Q: what do you want people to know? Me: you might remember me BEFORE I got sick but I am NOT that person anymore. Please don’t compare me to that. Stop expecting that person to come back. Realize my life and personality has had to change and adapt to survive. I can’t people please or run after people like I used to. I can’t entertain or go dancing like I could. But I am learning to find things about myself that I can still like and treasure and I hope you can too. 😃
Q: what do you plan for the future? Me: I don’t. I have no idea what the future of my body holds for me. I have to live life one day at a time and accept change and last minute cancellations. That’s my permanent state of being. I can’t even tell you what tomorrow holds. I live day to day. If I feel capable, I try and do whatever I can. That’s how I plan my life these days.
Q: what can I do? Me: just keep being you. I love you. I accept you. I love that you are in my life. I laugh with you. I cry with you… That’s all I expect in return.

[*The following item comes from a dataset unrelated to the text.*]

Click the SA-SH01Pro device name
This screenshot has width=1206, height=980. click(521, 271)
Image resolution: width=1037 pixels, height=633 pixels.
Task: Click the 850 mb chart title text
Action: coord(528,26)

Q: why do you write about sickness and illness? Me: because I have been through life changing things. Things that many people may never know. I felt worthless for a long time and I have seen people suffer from isolation, rejection and lack of respect. I want to do MY bit to help stop that. I want to educate people about the realities for those with life long struggles. I want to help my fellow fighters to feel worthy and respected again. I want to give back to the world in the best way I know how. And I will keep trying until I can’t anymore.
Of course I can only answer for myself and I don’t want people to assume that I speak for others. These are MY answers and I hope they are helpful.